There has been an ongoing debate on over-regulation and wage increases, and many restaurant owners have struggled through the years with increasing laws to legitimize businesses and increases wages for the service staff. In New York City alone, setting up a restaurant requires establishments to go through the community board. To get approval from the community board, over 30 licenses have to be secured by 20 inspections. Without the community board approval, it is impossible to get a liquor license.

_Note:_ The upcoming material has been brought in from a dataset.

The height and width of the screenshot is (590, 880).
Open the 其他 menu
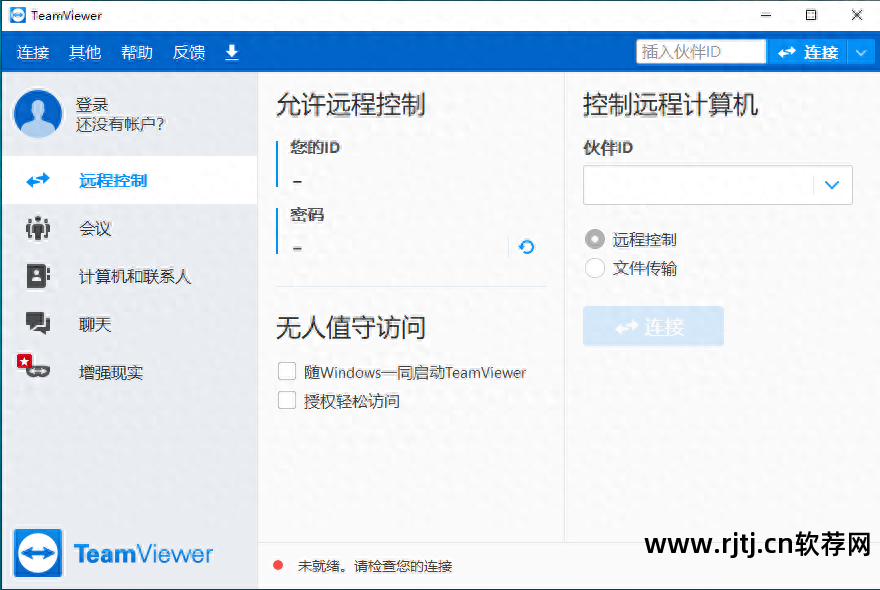85,52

Apart from the licensing, restaurants also face the rising costs of labor since there are new laws on overtime and penalties must be paid for workers that work more than 10 hours. This is a losing battle for both employer and employee. The employer who would want to keep his more efficient staff is tied up and cannot ask for longer hours, while the employee who wants to earn more is also limited to a 10 hour shift. The issue of healthcare is also adding to the restaurant’s expense, as all employees are supposed to be provided with equal healthcare benefits and all are subsidized by the employer. For small businesses, this would bloat the overhead, and eventually would have to shut down.
Big chain restaurants like Swiss Chalet and Houlihan’s Restaurant also are burdened by these regulations as higher wage costs will eventually have an impact on the prices on the menu.

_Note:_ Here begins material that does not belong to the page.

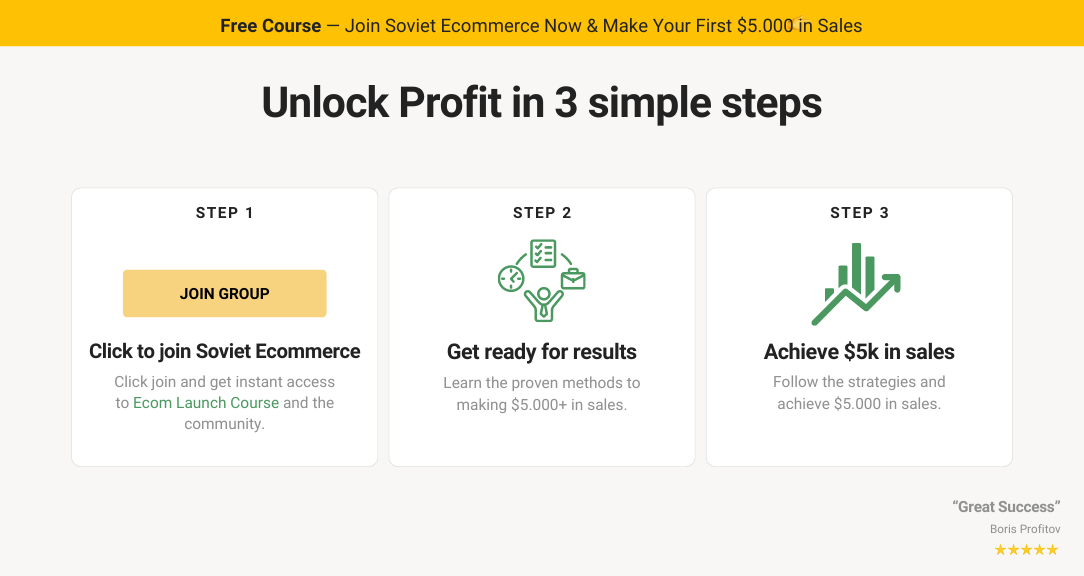Click the STEP 2 label

(x=542, y=213)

The issue of over regulation even transcends to placing calorie counts on all menu, food labels and even popcorn. Many restaurant owners are angry because most of the regulations on labelling are inconsistent, causing for much cost on the business end.

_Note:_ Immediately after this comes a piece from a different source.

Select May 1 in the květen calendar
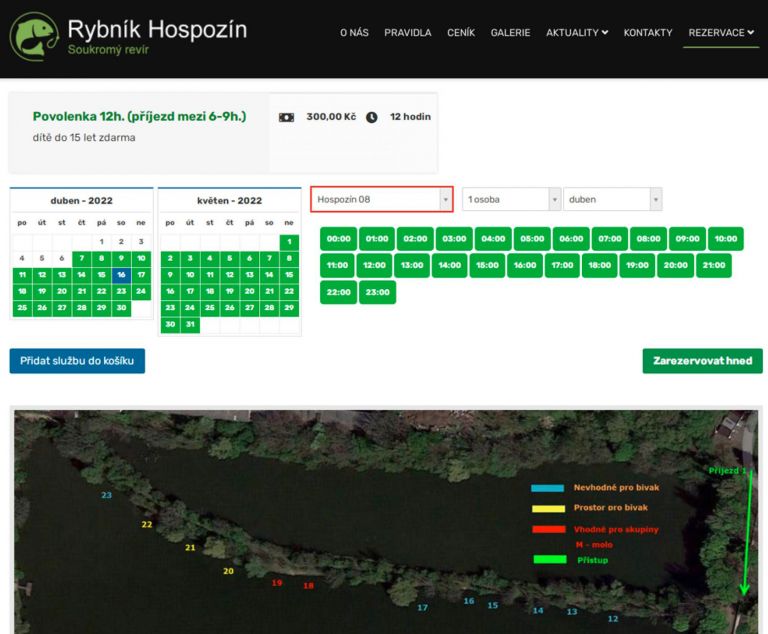289,241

The strict regulations in the US are actually driving the bigger restaurants to set up shop overseas, where rules are loose and business friendly. In one report by CNBC.com, Andy Puzder, President and CEO of CKE, or the parent company of Carl’s Jr. and Hardee’s, “named ethanol regulation, which has resulted in higher beef costs, a rising minimum wage and higher labor costs due to Obamacare as three obstacles that make doing business in the U.S. more difficult than in the past. To help lessen the effect of these rising labor costs and to attract a tech-savvy generation, CKE is turning to technology and looking into options for mobile ordering as well as tablet ordering within its restaurants.”
CKE now has expanded more stores globally than locally. Puzder said, “Under the current U.S. business climate, regulatory and tax restrictions tend to curb otherwise dynamic entrepreneurial energy. We’d love to see more growth in domestic markets. Unfortunately, it’s easier for our franchisees to open a restaurant in Siberia than in California.”
Senator Tillis statement over hand-washing (and the stopping of) is a statement of challenge to restaurants to act against over regulation. He is pointing out that deregulation over restaurants should start now, since all of the current policies are hurting the food industry.
According to US News, the Senator said, “I was having a discussion with someone, and we were at a Starbucks in my district, and we were talking about certain regulations where I felt like ‘maybe you should allow businesses to opt out.”
Between issues on cost, overhead, straining labor laws, and inflation, restaurant owners aren’t getting much love from government. The current trend suggests that the small owners are struggling to keep afloat, while the bigger companies are trying to get out of the country. In no less than a few years, the restaurant industry will be crippled and not expand at all.
Aside from these challenges, the food industry is trying to survive the mess by going the challenging these regulations through the courts. Despite the cost cutting, over regulation is still hurting them in other business areas. In a new FDA regulation, restaurants are now required to put calorie counts in all menu items. The National Restaurant Association is complaining that the cost of reprinting menus will hurt them once again, and added to this fact is the potential effects on the consumers once they know the total calorie count in their food. The NRA claims that many consumers will be too weight conscious and will be overwhelmed by the calorie count, and without proper education on how food and nutrients consumption should be managed.
So Senator Tillis might shock and perhaps be a little gross, but his points are well taken by many restaurant owners.